## About this exercise
Once the line containing "Click the green" is found, return it and every line that follows, up to and including the final line of the material, exactly as written.

## Source material

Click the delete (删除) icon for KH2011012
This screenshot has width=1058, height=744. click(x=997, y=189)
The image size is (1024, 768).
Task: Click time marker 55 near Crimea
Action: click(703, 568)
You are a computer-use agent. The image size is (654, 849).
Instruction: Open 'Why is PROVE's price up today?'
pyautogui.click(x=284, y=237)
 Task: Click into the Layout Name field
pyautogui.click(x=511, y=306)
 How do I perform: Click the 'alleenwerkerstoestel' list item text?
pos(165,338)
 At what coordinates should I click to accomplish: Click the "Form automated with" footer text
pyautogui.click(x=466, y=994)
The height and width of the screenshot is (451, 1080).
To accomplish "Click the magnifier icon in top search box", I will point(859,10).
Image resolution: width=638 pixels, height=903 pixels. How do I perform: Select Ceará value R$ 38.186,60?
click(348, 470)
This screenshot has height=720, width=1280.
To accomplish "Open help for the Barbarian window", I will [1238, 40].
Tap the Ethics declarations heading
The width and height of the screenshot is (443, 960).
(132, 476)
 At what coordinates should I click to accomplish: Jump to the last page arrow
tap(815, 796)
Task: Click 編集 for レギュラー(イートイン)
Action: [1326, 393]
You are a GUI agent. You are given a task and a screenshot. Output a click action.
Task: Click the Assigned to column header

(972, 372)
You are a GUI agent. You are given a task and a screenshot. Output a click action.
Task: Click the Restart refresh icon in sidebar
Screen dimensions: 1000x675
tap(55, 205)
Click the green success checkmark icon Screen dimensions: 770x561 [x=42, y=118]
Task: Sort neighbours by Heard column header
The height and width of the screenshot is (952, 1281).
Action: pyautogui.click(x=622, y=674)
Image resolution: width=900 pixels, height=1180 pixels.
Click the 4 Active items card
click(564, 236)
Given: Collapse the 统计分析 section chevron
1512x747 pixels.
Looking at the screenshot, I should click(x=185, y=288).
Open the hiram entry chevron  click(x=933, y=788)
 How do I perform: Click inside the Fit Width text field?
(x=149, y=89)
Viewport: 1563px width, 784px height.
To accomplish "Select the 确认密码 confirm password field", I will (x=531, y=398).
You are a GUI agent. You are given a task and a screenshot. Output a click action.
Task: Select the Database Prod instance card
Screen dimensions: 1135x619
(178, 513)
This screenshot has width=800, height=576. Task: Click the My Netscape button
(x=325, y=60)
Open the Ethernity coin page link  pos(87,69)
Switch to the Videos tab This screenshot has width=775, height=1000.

## Written reply
Click the green success checkmark icon Screen dimensions: 770x561 [x=42, y=118]
Task: Sort neighbours by Heard column header
The height and width of the screenshot is (952, 1281).
Action: pyautogui.click(x=622, y=674)
Image resolution: width=900 pixels, height=1180 pixels.
Click the 4 Active items card
click(564, 236)
Given: Collapse the 统计分析 section chevron
1512x747 pixels.
Looking at the screenshot, I should click(x=185, y=288).
Open the hiram entry chevron  click(x=933, y=788)
 How do I perform: Click inside the Fit Width text field?
(x=149, y=89)
Viewport: 1563px width, 784px height.
To accomplish "Select the 确认密码 confirm password field", I will (x=531, y=398).
You are a GUI agent. You are given a task and a screenshot. Output a click action.
Task: Select the Database Prod instance card
Screen dimensions: 1135x619
(178, 513)
This screenshot has width=800, height=576. Task: Click the My Netscape button
(x=325, y=60)
Open the Ethernity coin page link  pos(87,69)
Switch to the Videos tab This screenshot has width=775, height=1000.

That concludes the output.